My Anniversary & Holiday Plan

Nov 16, 2017 | Articles

There are many ways to approach holidays, birthdays and anniversaries. We suggest you start by looking at the calendar and thinking about what was happening last year. We also suggest you do an inventory of your concerns for the year ahead.

Mark your calendar for two reasons. First, mark the significant days in your loved one’s last year before his or her death. Include milestones in his or her illness. Second, mark the days with special memories like a birthday or anniversary and holidays you celebrated together. This helps you plan for days that may be more tender for you. It is important to plan for these days so you will not be blindsided by the anxiety or sadness that may suddenly emerge.

Ask yourself the following questions in preparation for the year so you can ask for the kinds of support and alone time you may need to schedule for each of these dates or seasons.

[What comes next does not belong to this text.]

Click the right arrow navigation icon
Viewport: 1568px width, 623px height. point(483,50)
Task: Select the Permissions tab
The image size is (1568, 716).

1. What will be the most difficult this anniversary or holiday for you?
2. What will make it most difficult and why?
3. How did you celebrate this day last year?
4. Who do you find most supportive in your grief?
5. How are they supportive in ways other people may not be? What makes their support more
helpful?
6. Who are the most difficult people for you to be around, especially during special days?
7. Do you know what makes them more difficult to be around?
8. Are you concerned your grief will be triggered unexpectedly on this day?
9. How would you like to remember him or her on this day?
10. How can others help you on this significant day?
11. What rituals or practices do you want to retain or create to honor your loved one’s memory?

If you start with the hardest holiday or anniversary it may be easier to plan and appreciate other special days. Ask trusted family members or friends to review these questions and in some cases keep you honest about what you need and don’t need. If they are also grieving the death of this person, ask if they would share their answers to these questions too so you can honor their needs. When you accept invitations to be with others be sure to remind the host that you are grieving. If you have to cancel at the last minute or leave early they will be prepared to understand and be gracious.